These cannabinol analogues formulate analgesic drugs as an alternative to opioid medications. Due to the United States’ opioid crisis, many researchers investigate cannabinoid compounds as potential alternatives for pain management. An ongoing challenge in cannabinoid drug development is the instability of the tetrahydrocannabinol (THC) oxidation state, which causes it to oxidize easily into its less bioactive cannabinol (CBN) counterparts. Axially-chiral cannabinol (ax-CBN) compounds would have similar biological profiles to THC with improved stability and drug-like properties. Unfortunately, easy and effective synthetic methods to prepare ax-CBN compounds do not exist.
Researchers at the University of Florida have developed substituted axially-chiral cannabinol analogues with increased stability that are suitable for non-opioid pain management. These ax-CBN compounds can form pharmaceuticals to treat diseases, such as Huntington’s disease, epilepsy, arthritis, or inflammation-related conditions.
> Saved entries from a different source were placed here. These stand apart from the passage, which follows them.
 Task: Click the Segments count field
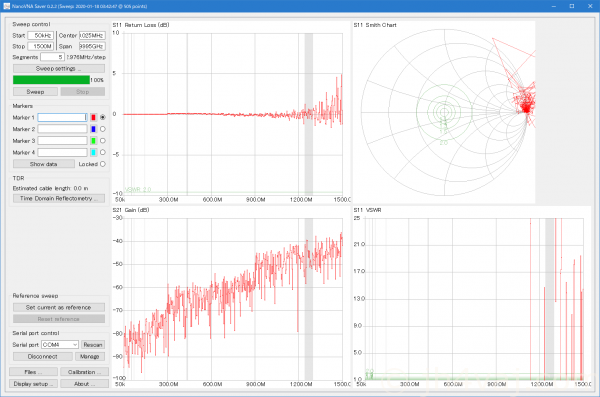[52, 57]
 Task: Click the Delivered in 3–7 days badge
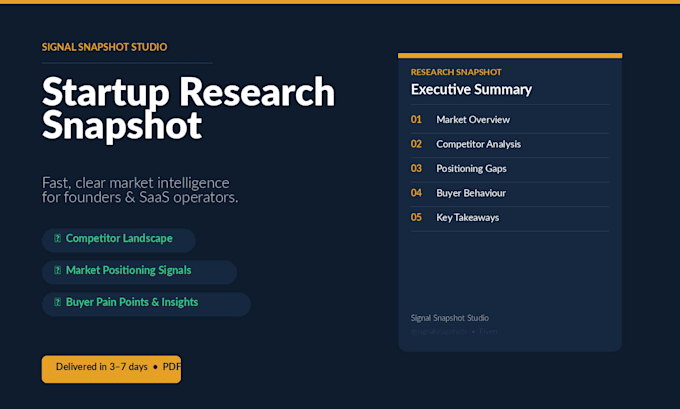point(111,369)
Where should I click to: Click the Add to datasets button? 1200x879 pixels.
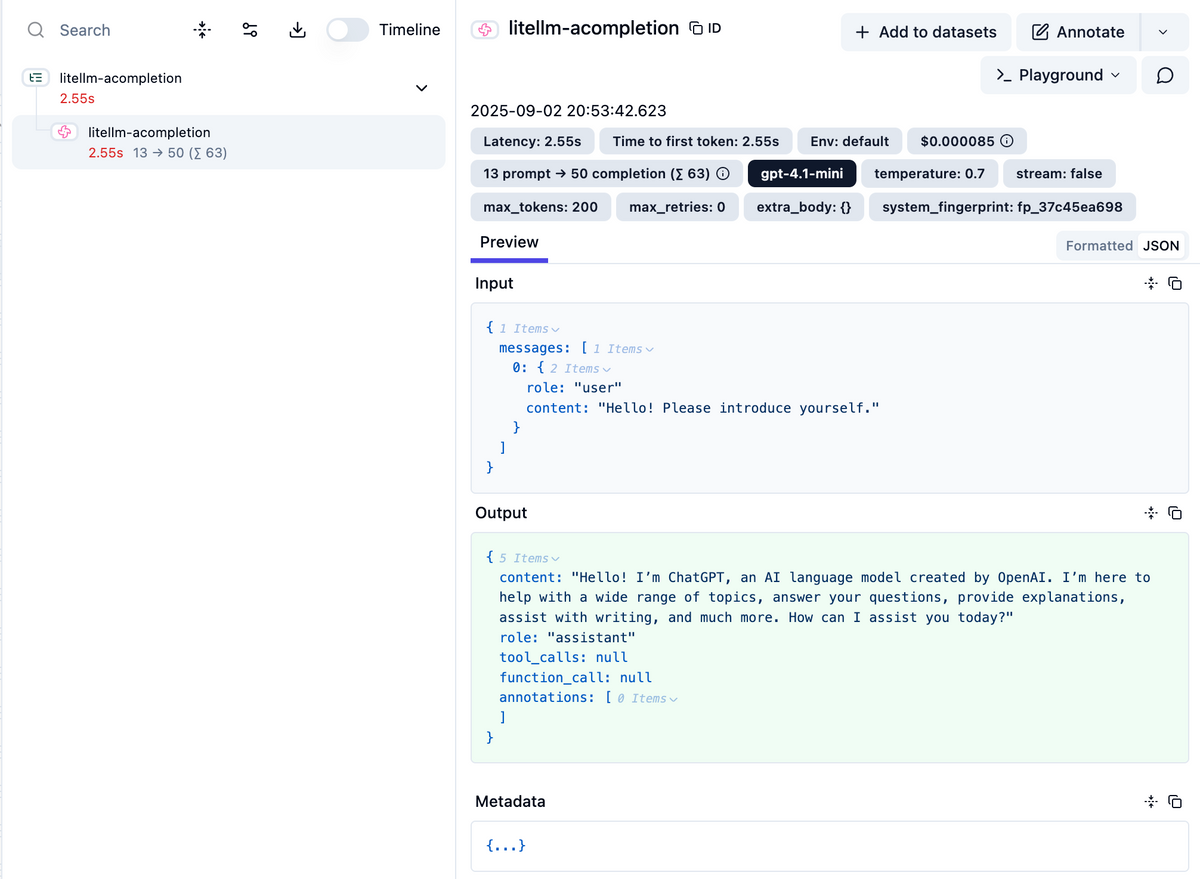point(926,32)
Analgesic drugs that use cannabinol analogues with greater stability than THC
These axially-chiral cannabinols (ax-CBNs) have biological activity comparable to tetrahydrocannabinols (THCs) but with better stability and pharmaceutical properties. The conventional route for preparing cannabinoid analogs relies on coupling an appropriate monoterpene with a resorcinol derivative. Cannabinoids like THC oxidize easily and, therefore, lose bioactivity, making it difficult to develop them into drugs. The ax-CBNs have a methyl group attached to the cannabinol ring located on the C10 carbon, which locks in the axially-chiral component. An easy synthesis process allows ax-CBN compounds to function as non-opioid alternative analgesics.